Following that negative note, what were the discrete disappointments of 2011?  Paul cites the discontinuance of funding for the Baldrige award.  ASQ has a financial interest in the Award, and it's always disappointing to lose a client, so he’s hardly an impartial observer.  Beyond that, Baldrige was a concept that came and went.  Applications have diminished in the last several years, and the whole system has degenerated into a commercial enterprise, with consultants and writers to enhance your application and improve your chance of success.  The original concept of identifying a few examples of excellence for others to model has become a competition.  The ideas and criteria are still valid and still provide an excellent guide to excellence in any industry.  We just don't need shining examples any more.
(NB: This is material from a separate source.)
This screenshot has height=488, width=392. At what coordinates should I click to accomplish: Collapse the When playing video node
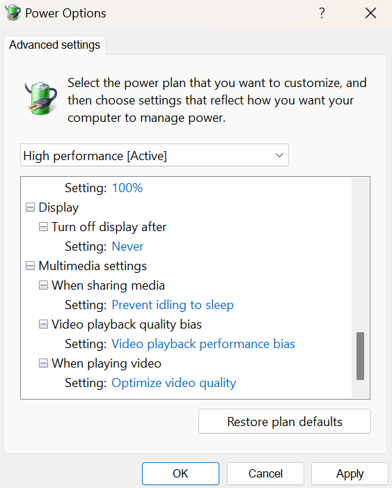coord(43,363)
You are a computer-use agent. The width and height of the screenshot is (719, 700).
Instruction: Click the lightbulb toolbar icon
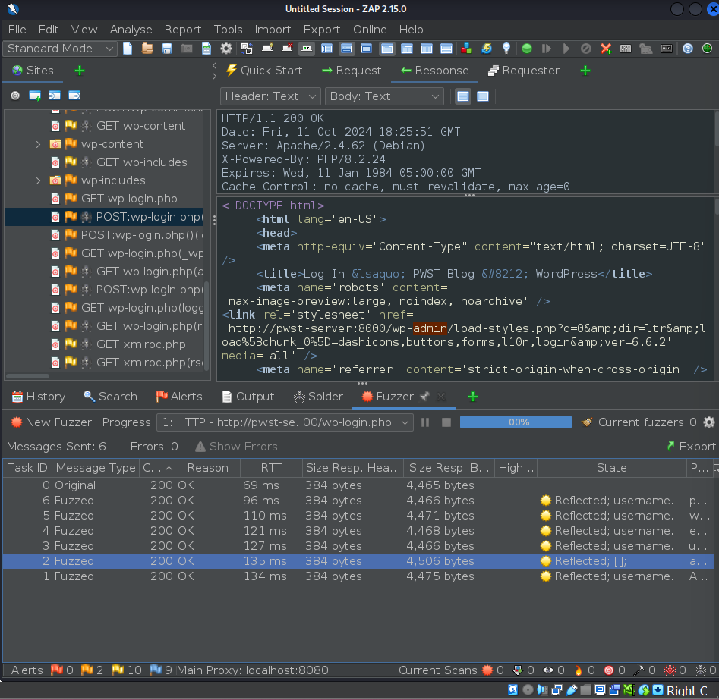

 Don Berwick/s departure from CMS should be on most people's list of disappointments.  A victim of Republican ideology, he brought credibility and stature to the position.  Not everyone agreed with all of his ideas, but then, not everyone agrees with me either.  I hope that's OK.

Paul cites the high point of his year as going to a meeting in China.  Maybe that's a sad commentary on the real absence of anything good.